Tribunal de commerce de La Rochelle, le 12 novembre 2025, n°2025004008

Le tribunal de commerce de La Rochelle, le 12 novembre 2025, statue sur la poursuite de la période d’observation d’une société en redressement judiciaire. La juridiction, saisie d’office, examine la situation après deux mois de procédure. Elle retient le maintien de l’activité et une trésorerie suffisante. Le tribunal ordonne finalement la prolongation de l’observation pour permettre la restructuration.

Les conditions légales de la prolongation de l’observation

Le tribunal vérifie scrupuleusement les critères posés par la loi. L’article L.631-15 du code de commerce fixe le cadre juridique de cette décision. « Au plus tard au terme d’un délai de deux mois à compter du jugement d’ouverture, le tribunal ordonne la poursuite de la période d’observation s’il lui apparaît que le débiteur dispose à cette fin de capacités de financement suffisantes. » (L.631-15 du code de commerce) Ce texte conditionne la prolongation à une appréciation concrète des capacités financières.
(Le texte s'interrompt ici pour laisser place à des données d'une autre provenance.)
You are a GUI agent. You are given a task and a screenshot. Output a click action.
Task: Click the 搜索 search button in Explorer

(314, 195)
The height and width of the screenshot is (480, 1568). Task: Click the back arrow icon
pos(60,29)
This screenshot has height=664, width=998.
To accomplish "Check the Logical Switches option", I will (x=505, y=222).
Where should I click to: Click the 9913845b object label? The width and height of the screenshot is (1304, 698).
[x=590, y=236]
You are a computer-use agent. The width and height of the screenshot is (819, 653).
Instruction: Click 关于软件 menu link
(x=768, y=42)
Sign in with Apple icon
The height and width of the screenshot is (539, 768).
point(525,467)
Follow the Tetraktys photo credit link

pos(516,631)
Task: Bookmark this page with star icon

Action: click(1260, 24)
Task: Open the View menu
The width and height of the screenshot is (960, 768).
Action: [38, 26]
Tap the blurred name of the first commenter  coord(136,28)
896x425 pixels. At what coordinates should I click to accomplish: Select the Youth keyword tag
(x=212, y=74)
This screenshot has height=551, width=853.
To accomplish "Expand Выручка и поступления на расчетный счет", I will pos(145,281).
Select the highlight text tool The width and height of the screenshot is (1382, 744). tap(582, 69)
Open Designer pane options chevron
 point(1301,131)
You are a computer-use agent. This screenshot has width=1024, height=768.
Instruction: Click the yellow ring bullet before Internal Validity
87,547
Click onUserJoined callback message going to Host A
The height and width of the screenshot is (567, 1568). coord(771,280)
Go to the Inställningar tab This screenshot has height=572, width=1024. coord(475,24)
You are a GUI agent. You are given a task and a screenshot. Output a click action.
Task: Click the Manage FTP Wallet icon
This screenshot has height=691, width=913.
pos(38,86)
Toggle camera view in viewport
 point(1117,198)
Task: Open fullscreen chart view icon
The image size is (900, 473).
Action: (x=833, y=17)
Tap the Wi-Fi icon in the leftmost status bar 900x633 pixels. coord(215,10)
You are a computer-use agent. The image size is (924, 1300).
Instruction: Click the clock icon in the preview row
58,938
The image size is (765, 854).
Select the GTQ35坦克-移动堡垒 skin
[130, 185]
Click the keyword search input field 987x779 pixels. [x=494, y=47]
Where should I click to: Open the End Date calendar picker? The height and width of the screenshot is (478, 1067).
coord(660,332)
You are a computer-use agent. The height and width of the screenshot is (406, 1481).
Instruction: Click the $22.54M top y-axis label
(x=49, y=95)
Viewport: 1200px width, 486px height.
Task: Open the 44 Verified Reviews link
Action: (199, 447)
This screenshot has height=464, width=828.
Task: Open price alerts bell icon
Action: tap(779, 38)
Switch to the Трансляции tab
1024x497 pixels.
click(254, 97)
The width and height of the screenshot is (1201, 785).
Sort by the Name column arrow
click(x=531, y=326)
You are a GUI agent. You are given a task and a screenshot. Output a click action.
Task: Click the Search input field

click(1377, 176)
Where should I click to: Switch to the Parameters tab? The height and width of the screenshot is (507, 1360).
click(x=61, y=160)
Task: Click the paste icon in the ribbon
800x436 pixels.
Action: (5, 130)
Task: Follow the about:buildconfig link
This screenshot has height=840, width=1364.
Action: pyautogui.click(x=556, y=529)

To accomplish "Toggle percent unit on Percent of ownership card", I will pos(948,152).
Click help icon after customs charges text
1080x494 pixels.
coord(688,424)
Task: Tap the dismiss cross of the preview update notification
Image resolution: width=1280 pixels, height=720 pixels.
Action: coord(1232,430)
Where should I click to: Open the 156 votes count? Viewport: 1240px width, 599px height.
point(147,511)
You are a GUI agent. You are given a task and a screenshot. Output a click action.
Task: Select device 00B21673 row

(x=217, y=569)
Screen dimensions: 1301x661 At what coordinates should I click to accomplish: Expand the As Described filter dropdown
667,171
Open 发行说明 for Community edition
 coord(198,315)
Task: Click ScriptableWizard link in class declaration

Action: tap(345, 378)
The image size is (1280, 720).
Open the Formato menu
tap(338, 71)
La décision applique strictement ce critère financier à la situation d’espèce. Le tribunal relève un solde bancaire créditeur et un résultat net bénéficiaire depuis l’ouverture. « Il ressort des pièces versées au débat […] que l’activité de la société se maintient et qu’elle dispose de la trésorerie suffisante pour assurer le règlement de ses charges courantes. » (Motifs) La preuve d’une trésorerie disponible justifie ainsi la poursuite de la procédure.

La portée de la décision pour le déroulement de la procédure

Le jugement confirme la possibilité d’une restructuration sous contrôle judiciaire. La période d’observation prolongée offre un délai supplémentaire pour préparer un plan. La société doit améliorer sa rentabilité et produire des éléments comptables fiables. L’objectif final reste la présentation d’un plan de remboursement du passif exigible.

La décision s’inscrit dans une logique de préservation de l’activité économique. Elle valide une approche pragmatique lorsque l’entreprise montre des signes de redressement. Cette solution évite une liquidation prématurée qui serait préjudiciable aux créanciers. Le tribunal maintient en fonction le juge-commissaire et le mandataire judiciaire pour assurer le suivi.

La jurisprudence rappelle que la poursuite d’activité est subordonnée à des conditions strictes. « La poursuite d’activité pendant la période d’observation suppose que le débiteur ne crée pas de nouvelles dettes, qu’il poursuive effectivement son activité et que la présentation d’un plan ne soit pas illusoire. » (Cour d’appel de Riom, le 5 février 2025, n°24/01194) Le jugement commenté vérifie précisément ces éléments avant de se prononcer.

La valeur de cette décision réside dans son application rigoureuse des textes. Elle illustre le contrôle judiciaire exercé sur la gestion de la période d’observation. Le tribunal ne se contente pas d’un avis favorable du mandataire judiciaire. Il procède à sa propre appréciation des capacités de financement de l’entreprise débitrice.

La portée est pratique car elle offre un cadre sécurisé pour la restructuration. La société bénéficie d’une protection contre les poursuites individuelles. Elle doit cependant respecter l’échéance fixée pour le prochain examen de sa situation. Le tribunal a en effet ordonné un rappel de l’affaire à une audience ultérieure.

Source : Cour de cassation – Base Open Data « Judilibre » & « Légifrance ».